Più di una volta avevamo pensato di abbandonare tutto. Eppure,
nel medesimo istante, tutti quei fallimenti non facevano che alimentare
in noi il vento della passione, della sfida all’inimmaginabile.
Quando il timer al quarzo lanciò il segnale sonoro, ero dall’altra
parte del laboratorio indaffarato nella preparazione di una soluzione
salina.
Non avevo motivi particolari per pensare che quella volta avrei ottenuto
un riscontro significativamente diverso dagli altri, se non per un innato
ottimismo - che in alcune occasioni perfino io facevo fatica a comprendere
- e una perseverante fiducia nel mio metodo di lavoro. Era il fatto che
quel giorno mi sentivo addosso una strana sensazione, un malessere fisico
difficilmente collocabile tra il ventaglio di risposte scontate all’inquietudine
mentale. Per cui, solo per caso, contrariamente alle mie abitudini non
corsi ai margini del bancone di lavoro per buttare immediato l’occhio.

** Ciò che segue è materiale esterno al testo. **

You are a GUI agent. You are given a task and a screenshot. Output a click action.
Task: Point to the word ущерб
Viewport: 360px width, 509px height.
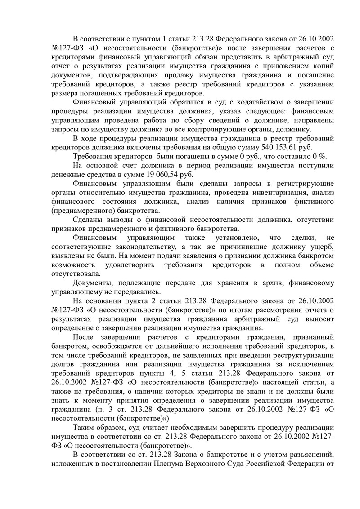coord(320,249)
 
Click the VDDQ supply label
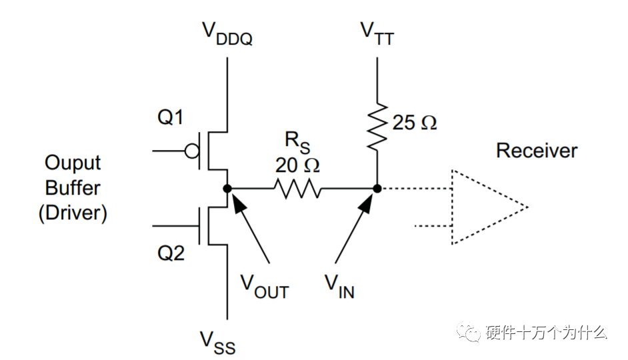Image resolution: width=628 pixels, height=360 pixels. tap(227, 33)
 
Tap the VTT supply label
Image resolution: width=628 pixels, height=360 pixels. tap(377, 33)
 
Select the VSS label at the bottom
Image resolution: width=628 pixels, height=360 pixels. tap(217, 343)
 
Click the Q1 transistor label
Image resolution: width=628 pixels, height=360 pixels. tap(170, 117)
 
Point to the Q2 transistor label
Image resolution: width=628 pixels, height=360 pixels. tap(171, 253)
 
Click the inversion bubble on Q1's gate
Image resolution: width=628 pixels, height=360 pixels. tap(192, 151)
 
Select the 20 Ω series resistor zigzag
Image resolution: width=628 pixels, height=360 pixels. tap(297, 188)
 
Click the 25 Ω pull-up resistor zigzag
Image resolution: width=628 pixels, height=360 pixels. tap(377, 126)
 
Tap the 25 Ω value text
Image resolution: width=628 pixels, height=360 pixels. tap(415, 123)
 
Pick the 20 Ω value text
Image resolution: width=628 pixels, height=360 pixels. tap(297, 165)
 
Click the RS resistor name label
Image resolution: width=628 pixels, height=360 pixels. tap(297, 142)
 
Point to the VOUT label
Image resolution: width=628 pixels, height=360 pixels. tap(265, 287)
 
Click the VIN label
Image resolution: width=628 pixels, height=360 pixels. tap(339, 287)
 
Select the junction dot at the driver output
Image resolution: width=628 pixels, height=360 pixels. tap(227, 188)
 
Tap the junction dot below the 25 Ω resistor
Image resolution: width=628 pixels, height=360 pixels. tap(377, 188)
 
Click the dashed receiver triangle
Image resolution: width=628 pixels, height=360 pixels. tap(452, 207)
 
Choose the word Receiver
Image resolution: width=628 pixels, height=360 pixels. tap(537, 151)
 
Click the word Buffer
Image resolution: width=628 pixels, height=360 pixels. tap(73, 188)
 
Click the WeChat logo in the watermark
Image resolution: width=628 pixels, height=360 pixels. tap(469, 332)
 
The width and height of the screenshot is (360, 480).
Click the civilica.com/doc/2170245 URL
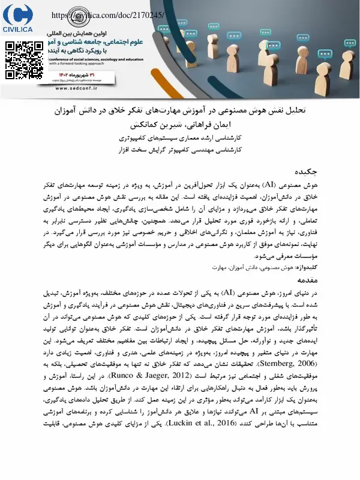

Piuttosto mi ci avvicinai lentamente, con cautela.
Certo è che non appena lo sguardo si posò sulla colorazione
blu indaco del pozzetto di semina mi si annebbiò la vista; una
patina umida, quasi viscosa, rese sfocata e tremolante l’immagine
che stavo cercando da una vita.
Mi sedetti con movimenti controllati sullo sgabello, cercandolo con la
mano. Asciugai gli occhi con la manica del camice e restai incredulo a
meditare, le pupille incollate a quel pezzetto di plastica. Mi dimenticai
perfino di fissare la reazione con l’acido solforico. Un passaggio
fondamentale che avrebbe consentito alla sfumatura di non svanire nei
minuti successivi, e di sancire quindi il positivo epilogo di una decennale
battaglia scientifica.
Ma tutto questo non aveva importanza ora. Ogni singola operazione del
processo era indelebilmente impressa nella mia mente. Sarebbe stata semplice
routine il riprodurle. Ciò che contava adesso era l’accaduto.
“Biagio, Tommy...” provai a chiamare i due colleghi, ma nonostante
fossero a pochi metri da me non fui in grado di farmi sentire.
“Biagio. Tommy.” Alzai un po’ la voce, incerta per l’emozione.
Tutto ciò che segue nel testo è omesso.